The power of everyday people: When you can't pay for death

Hardley Singola Sinjaa

Hardley Singola Sinjaa bought his truck back in 2003 to carry his wife and kids and goods for their home in the village of Mahanga, Kenya. It’s very rural and few people then, and now, have vehicles. Fewer have trucks.

In desperate situations, people called on him for help. He gave it.

He has driven his truck for enough people over the years in times of sickness, emergency and often death that he can’t really count. Maybe 20. Maybe 30. They call or they come to the door, at 1 p.m. or 1 a.m. He goes.

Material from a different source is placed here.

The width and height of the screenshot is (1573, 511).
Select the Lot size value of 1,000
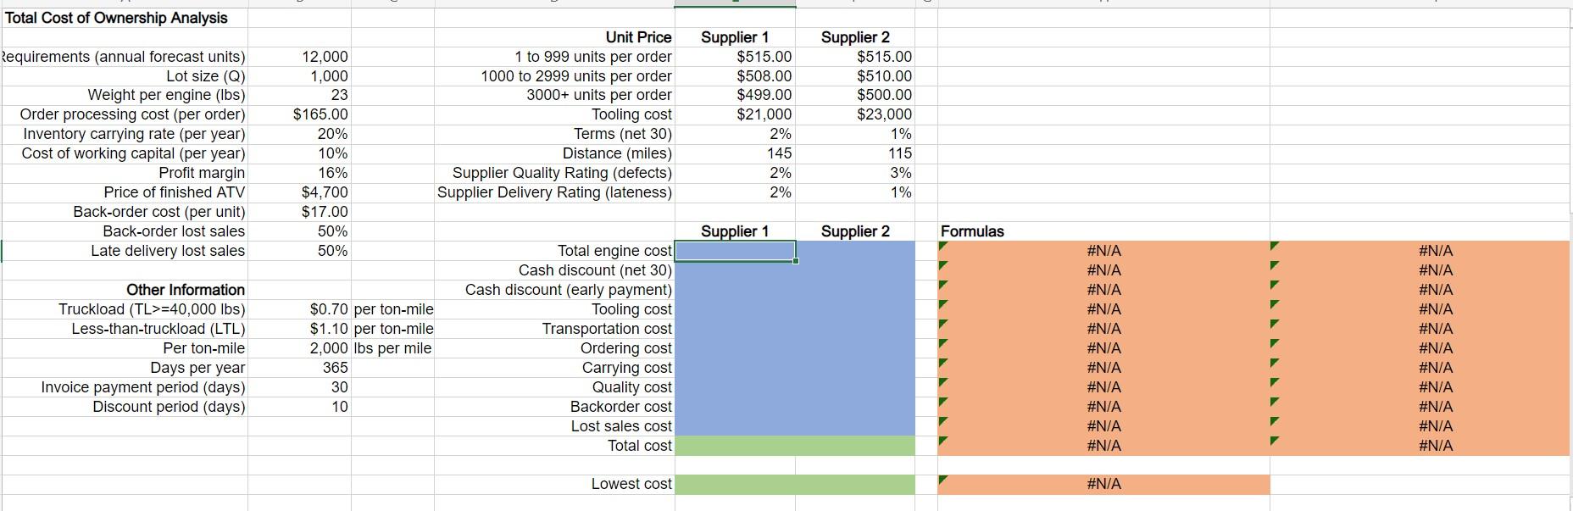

“So we just go and carry,” says Hardley, referring to transporting them to or from a hospital, or taking a body from the mortuary or place of death back to the homestead. “This is how we’ve been able to help.”

An auto mechanic instructor at a nearby technical college, Hardley has kept the truck “surviving,” with his expertise. It isn’t fancy, but those vehicles can’t maneuver on the rough dirt roads and paths in the remote area.

Hardley's old truck

Ambulances don’t come here anymore. Private hospitals used to run them but stopped a long long time ago, he says, because most people are very poor and couldn’t pay. Often times, people who want to can’t go to the hospital anyway because they can’t afford it. In Kenya, patients pay for tests, pre-pay a deposit for a bed before admittance and even pay for the cost of rubber gloves in some cases.

If they do go, they have to ask a friend with a car or go by motorcycle.
Many people don’t want to call the police, either: They take the body to a mortuary, and the family has to pay transport.

In death in a place where families struggle for food to live, Hardley drives out, just brings the body home.

Many people, including police, are afraid to touch dead bodies, he says. It is taboo to many: They think something bad will happen if they do. He does not.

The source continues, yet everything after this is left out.